The traditional Berlin piano house is realizing a broadly effective urban attraction that enriches the newly created Europacity with its combination of past and modernity. The design translates the special nature of the task into a concise design and emphasizes the timeless quality associated with the Bechstein name a theme.
The new quarter continues the existing block structure, but breaks up its uniformity with a radiant concert building and differentiated, staggered public urban spaces that do justice to the special offerings of the Bechstein Campus. A forecourt at the entrance to the concert hall opens out into a deep town square, which offers an attractive recreational area protected from traffic and lined with stores and restaurants. The square is bordered by the historic H-building, which houses the Academy's event rooms and the Carl Bechstein Museum and provides a passageway to the green corridor to the west and to the Academy's rehearsal rooms and the apartments for scholarship holders. Green inner courtyards and terraces offer more private outdoor spaces.

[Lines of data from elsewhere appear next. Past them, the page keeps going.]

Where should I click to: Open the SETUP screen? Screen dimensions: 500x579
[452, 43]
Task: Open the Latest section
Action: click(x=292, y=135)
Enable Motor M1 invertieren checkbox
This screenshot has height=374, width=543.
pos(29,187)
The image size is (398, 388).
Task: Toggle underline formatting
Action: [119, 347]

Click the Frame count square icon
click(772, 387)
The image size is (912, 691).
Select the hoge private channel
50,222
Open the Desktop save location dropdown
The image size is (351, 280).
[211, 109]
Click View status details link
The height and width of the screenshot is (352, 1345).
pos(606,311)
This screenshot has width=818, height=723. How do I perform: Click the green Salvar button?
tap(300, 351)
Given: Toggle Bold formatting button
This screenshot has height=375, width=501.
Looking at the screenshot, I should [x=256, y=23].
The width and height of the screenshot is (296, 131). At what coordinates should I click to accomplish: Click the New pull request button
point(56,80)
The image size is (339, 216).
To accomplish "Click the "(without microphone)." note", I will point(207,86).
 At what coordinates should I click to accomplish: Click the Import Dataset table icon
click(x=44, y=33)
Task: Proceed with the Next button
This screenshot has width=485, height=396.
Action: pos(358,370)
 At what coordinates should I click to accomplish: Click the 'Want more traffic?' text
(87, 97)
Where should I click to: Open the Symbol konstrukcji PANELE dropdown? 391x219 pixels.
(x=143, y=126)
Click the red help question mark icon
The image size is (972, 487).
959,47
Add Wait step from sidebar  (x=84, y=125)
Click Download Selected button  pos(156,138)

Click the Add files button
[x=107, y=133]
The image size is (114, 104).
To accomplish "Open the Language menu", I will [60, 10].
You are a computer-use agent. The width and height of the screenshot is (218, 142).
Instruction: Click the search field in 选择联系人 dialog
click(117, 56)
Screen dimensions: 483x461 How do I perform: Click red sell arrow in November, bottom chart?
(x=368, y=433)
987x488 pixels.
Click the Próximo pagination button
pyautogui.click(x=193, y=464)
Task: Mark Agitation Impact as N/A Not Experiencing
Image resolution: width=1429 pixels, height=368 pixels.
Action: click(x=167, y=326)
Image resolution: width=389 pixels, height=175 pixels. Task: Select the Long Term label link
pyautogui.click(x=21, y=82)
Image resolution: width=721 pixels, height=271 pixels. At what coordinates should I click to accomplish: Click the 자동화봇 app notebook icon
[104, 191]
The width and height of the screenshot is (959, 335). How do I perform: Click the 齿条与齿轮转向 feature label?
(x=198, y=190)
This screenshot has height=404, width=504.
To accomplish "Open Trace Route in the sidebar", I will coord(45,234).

The urban space is framed by the unified clinker brick buildings of the campus, which shape the timeless character of the Bechstein Quarter and pick up on the theme of the industrial history of the manufactory and the location. The clear architectural language blends with the clinker brick and plaster façade of the existing building and the adjacent perimeter block buildings. Arches open up the first floor zone to the urban space. They widen to reveal the glazed entrances to the concert halls that lead visitors to the upper floor. The concert building emerges above the clinker base with a glass body, which is formed by the foyer zone extending over three floors. Its levels and open staircases resemble a stage that radiates into the urban space.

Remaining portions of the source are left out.